No that's true, open source is superior is proprietary

[–] [email protected] 7 points 1 month ago* (last edited 1 month ago)

free & open source model is superior to proprietary, especially for users, and for long term. (funding the dev part is a crazy hard problem, to be fair, but that's true for anything that should benefit users, including roads and health care)

but the point was that the "people still dumb" take assumes that Linux users are superior, which is a bunch of childish BS of course (wasn't probably even meant seriously)

[–] [email protected] 16 points 1 month ago

Guess you don't want any Swiss government contracts

[–] [email protected] 34 points 1 month ago (1 children)

As a LightBurn user and license holder, this is annoying, but I could see this being a good thing in the long run. Right now, there is very little opensource alternative to LightBurn. As of today, there is a much stronger incentive to make it happen. I'm hopeful this spurs on a modern tool in the open source community that works as an alternative. What LightBurn might have done is save them selves some support overhead and created competition. We'll see how that works out for them.

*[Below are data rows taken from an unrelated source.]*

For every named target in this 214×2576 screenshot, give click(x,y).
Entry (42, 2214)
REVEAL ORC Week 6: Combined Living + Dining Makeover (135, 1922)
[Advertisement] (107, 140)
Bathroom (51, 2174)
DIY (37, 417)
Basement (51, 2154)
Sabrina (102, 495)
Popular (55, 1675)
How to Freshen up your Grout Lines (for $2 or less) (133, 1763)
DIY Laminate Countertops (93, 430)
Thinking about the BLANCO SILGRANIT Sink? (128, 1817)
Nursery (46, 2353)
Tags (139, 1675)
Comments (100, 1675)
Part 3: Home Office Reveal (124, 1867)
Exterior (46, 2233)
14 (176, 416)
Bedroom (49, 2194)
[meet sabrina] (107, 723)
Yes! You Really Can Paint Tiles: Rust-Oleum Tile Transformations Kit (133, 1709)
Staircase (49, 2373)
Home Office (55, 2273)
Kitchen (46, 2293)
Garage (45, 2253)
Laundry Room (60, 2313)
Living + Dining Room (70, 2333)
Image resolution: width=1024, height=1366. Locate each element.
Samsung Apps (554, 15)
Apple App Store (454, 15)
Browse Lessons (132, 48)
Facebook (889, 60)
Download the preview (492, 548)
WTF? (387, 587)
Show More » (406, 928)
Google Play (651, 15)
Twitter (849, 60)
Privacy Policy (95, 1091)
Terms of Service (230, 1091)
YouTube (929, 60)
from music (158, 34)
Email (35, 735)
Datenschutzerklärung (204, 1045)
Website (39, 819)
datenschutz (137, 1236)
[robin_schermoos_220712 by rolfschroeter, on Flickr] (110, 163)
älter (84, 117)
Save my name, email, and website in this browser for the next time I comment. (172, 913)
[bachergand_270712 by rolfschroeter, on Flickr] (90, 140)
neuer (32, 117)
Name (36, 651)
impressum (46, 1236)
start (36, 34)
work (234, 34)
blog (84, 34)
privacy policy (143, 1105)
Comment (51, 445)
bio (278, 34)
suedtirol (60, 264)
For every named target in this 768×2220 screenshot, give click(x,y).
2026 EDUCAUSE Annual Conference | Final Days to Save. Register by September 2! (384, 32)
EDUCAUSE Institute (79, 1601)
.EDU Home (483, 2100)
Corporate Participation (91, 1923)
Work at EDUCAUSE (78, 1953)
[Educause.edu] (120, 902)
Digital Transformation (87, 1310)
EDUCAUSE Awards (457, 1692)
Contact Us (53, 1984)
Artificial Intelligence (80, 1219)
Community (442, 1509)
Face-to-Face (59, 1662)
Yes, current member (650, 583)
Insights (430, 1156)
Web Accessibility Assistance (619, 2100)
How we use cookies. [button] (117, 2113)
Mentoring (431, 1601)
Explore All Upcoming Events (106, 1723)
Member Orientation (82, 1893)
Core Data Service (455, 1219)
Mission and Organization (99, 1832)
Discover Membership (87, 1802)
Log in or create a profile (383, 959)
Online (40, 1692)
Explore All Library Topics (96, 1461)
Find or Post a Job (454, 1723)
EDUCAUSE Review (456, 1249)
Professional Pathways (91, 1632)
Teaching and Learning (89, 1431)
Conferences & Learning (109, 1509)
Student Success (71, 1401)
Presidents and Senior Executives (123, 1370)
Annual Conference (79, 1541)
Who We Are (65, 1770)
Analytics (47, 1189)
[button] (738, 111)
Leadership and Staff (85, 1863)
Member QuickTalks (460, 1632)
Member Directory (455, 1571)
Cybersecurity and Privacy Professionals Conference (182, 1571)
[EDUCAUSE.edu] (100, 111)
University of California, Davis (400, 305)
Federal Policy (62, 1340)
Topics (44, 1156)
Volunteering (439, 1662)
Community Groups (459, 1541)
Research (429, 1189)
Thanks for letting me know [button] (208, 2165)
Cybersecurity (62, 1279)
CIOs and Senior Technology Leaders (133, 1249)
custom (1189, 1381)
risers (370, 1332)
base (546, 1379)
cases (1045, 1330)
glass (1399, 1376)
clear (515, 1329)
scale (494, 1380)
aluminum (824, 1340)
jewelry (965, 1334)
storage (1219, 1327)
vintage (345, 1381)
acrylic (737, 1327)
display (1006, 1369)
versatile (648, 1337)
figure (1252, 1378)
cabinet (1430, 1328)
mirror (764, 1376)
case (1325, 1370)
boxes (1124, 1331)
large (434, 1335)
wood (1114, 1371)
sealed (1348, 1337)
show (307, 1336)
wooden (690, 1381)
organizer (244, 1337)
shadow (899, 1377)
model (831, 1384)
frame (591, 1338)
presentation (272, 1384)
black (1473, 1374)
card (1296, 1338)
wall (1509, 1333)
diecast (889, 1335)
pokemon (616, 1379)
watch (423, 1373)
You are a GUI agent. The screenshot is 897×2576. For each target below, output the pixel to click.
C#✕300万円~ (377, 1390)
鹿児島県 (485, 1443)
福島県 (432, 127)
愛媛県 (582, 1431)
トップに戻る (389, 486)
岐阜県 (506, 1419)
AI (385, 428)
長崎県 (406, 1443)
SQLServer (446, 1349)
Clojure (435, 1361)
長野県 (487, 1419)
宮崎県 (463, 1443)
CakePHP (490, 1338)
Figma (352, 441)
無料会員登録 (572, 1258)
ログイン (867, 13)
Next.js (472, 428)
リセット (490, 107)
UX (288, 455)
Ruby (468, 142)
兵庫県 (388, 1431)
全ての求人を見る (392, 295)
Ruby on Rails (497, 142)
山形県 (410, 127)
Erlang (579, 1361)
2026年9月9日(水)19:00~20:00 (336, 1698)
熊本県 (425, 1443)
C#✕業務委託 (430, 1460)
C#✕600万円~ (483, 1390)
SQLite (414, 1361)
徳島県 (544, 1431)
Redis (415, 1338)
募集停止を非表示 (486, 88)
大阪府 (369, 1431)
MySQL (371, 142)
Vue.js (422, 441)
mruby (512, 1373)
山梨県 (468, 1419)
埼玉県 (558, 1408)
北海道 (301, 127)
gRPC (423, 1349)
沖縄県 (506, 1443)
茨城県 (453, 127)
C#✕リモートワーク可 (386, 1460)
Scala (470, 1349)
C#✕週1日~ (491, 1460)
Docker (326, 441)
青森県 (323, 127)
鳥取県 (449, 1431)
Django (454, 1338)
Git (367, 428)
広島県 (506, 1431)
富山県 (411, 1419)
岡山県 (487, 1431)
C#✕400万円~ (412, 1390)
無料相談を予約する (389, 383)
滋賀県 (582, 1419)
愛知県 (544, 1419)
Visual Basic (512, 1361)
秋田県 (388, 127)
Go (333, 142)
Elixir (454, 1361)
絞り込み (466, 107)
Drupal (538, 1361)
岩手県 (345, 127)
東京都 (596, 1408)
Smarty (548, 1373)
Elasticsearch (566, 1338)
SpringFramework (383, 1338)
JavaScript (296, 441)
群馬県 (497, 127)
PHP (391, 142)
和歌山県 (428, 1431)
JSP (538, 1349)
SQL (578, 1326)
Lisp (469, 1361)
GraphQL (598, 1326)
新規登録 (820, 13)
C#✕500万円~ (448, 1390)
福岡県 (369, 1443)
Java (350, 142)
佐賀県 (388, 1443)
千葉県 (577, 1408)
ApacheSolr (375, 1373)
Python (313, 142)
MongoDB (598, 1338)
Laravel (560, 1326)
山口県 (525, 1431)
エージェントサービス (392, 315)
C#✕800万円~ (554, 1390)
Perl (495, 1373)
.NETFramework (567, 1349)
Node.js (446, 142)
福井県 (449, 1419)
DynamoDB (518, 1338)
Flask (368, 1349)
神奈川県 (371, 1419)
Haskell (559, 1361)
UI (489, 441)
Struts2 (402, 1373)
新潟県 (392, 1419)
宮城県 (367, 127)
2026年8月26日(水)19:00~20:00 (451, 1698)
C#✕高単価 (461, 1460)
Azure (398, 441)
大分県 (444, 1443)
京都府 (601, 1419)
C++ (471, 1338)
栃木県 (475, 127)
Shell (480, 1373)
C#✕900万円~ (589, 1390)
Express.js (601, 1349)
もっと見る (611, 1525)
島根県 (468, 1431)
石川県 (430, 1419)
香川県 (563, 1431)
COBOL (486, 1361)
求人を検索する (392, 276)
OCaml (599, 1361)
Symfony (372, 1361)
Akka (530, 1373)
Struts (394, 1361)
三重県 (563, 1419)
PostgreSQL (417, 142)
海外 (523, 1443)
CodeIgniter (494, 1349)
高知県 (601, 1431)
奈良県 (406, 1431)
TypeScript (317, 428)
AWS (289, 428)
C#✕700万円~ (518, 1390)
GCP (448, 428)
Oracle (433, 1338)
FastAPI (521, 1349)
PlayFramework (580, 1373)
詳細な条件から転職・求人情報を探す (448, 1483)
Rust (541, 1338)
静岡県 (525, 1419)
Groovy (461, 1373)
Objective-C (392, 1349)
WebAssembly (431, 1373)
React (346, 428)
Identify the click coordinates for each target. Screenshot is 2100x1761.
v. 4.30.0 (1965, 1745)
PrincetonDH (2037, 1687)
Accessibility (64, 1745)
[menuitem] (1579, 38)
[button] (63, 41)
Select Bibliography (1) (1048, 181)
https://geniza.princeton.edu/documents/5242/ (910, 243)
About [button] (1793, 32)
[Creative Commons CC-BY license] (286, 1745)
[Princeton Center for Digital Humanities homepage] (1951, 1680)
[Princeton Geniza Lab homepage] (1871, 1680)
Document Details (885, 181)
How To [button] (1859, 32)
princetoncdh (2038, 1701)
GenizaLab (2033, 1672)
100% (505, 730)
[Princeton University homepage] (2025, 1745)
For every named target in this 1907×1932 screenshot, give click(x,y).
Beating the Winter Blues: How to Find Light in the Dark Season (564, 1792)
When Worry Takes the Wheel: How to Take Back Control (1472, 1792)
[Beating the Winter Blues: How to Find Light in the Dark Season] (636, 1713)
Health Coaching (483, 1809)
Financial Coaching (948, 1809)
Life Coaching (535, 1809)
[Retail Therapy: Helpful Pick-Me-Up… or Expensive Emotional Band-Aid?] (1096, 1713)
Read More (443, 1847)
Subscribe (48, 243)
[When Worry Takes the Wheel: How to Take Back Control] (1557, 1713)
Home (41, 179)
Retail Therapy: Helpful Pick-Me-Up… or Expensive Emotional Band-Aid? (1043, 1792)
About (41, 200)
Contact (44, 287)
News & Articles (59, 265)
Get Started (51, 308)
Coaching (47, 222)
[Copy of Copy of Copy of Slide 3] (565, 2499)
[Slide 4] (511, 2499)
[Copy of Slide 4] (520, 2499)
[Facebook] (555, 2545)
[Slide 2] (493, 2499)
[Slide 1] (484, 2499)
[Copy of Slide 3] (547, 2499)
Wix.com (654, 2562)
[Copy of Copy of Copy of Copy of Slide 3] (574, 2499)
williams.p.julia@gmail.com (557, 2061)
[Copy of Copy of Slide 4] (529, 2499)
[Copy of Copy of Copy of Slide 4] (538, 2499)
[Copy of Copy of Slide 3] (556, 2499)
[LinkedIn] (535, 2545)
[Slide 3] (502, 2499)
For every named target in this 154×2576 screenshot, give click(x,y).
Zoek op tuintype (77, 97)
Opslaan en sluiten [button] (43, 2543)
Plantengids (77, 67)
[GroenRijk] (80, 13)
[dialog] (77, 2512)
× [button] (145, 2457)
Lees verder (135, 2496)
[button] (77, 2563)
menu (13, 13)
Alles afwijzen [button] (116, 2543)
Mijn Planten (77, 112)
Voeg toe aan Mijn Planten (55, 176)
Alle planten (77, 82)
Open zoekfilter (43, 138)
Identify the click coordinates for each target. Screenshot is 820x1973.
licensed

[–] [email protected] 4 points 1 month ago

Indeed, this would be nice to see. For me, the problem is really that LightBurn is over kill, for a cheap basic machine, you really don't need half of what it offers. Heck, I'd love to see an Android software for lasers, and am surprised that hasn't happened yet.

[–] [email protected] 24 points 1 month ago (1 children)

What FOSS alternatives exist? This is exactly the reason not to rely on closed-source for hardware support.

[–] [email protected] 7 points 1 month ago (1 children)

There’s LaserWeb but apparently it doesn’t support closed source (Chinese) firmware so you’d need to change your laser’s controller…

[–] [email protected] 3 points 1 month ago

Might be worth doing some file analysis. The big CO2 laser at my Makerspace has a "proprietary" format that is really just PostScript. Working around that stuff should be doable.

[–] [email protected] 10 points 1 month ago

thats a big hit for non-commercial laser cutting enthusiasts
Between Visicut and Lightburn, the later was miles away even with its quirks and testing all sorts of stuff with boxes.py was a lot of fun

bummer

[–] [email protected] 91 points 1 month ago (1 children)

To our valued Linux users:

Fuck you.

Sincerely,

The LightBurn Software Team

[–] [email protected] 3 points 1 month ago

Oooo I didn’t know Lemmy had automatic translation lol.